(Records from a data collection)
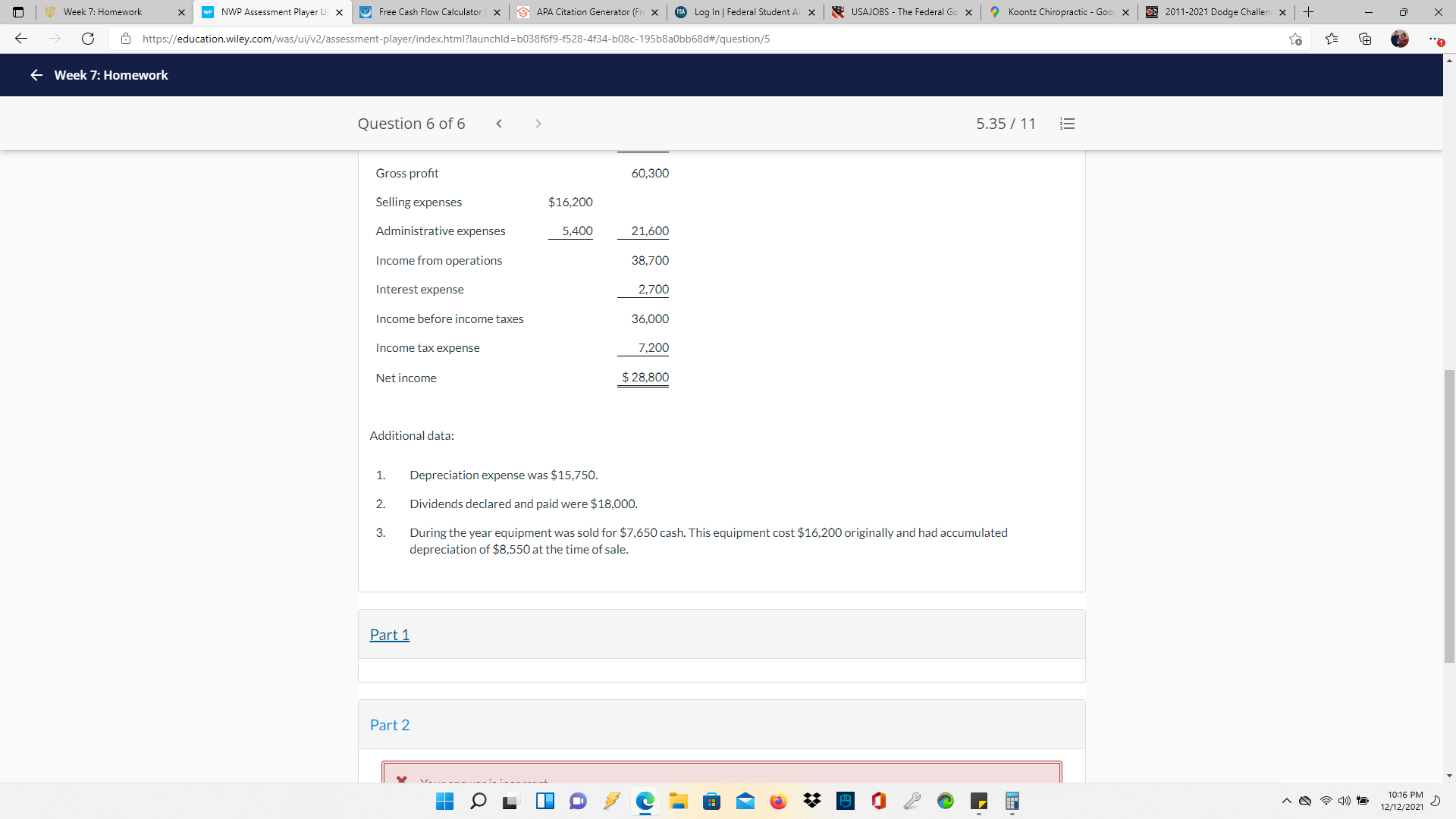Launch Firefox from the taskbar

778,801
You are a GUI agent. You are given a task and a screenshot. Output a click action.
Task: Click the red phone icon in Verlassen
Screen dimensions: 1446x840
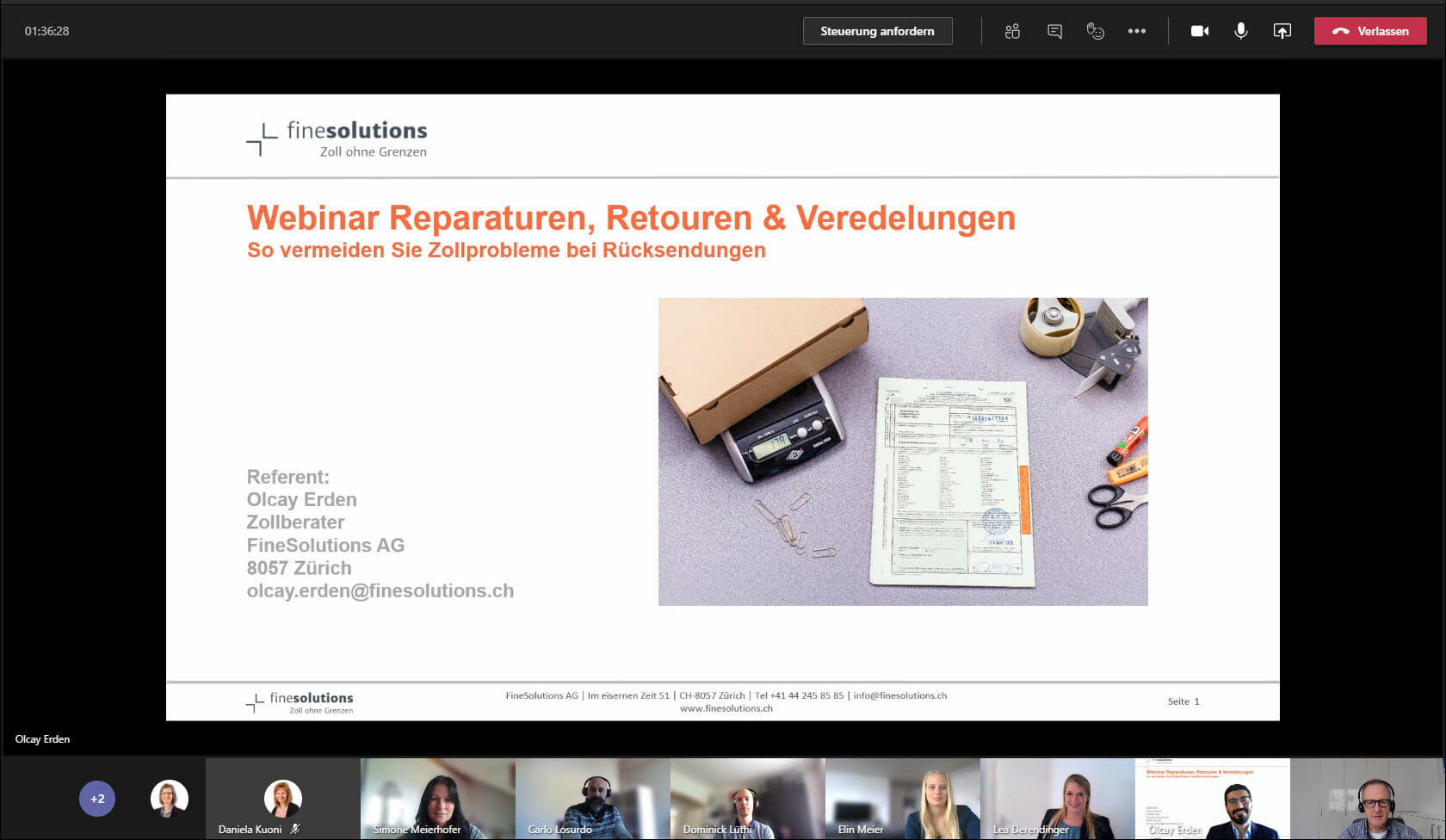click(1340, 31)
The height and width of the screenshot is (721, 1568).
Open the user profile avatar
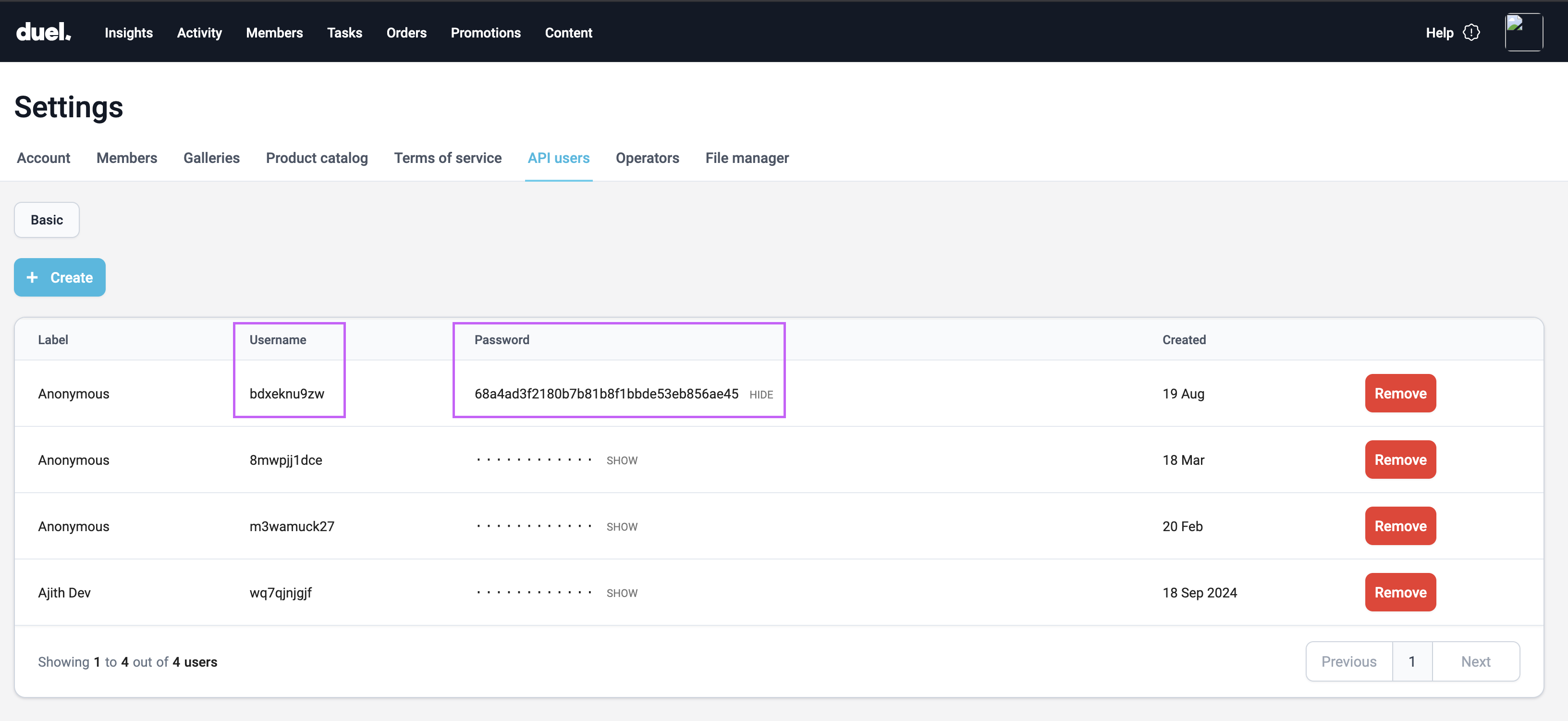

=== The task ===
Copy each line above that contains the word "screenshot".

=== Response ===
You are a GUI agent. You are given a task and a screenshot. Output a click action.
The height and width of the screenshot is (721, 1568).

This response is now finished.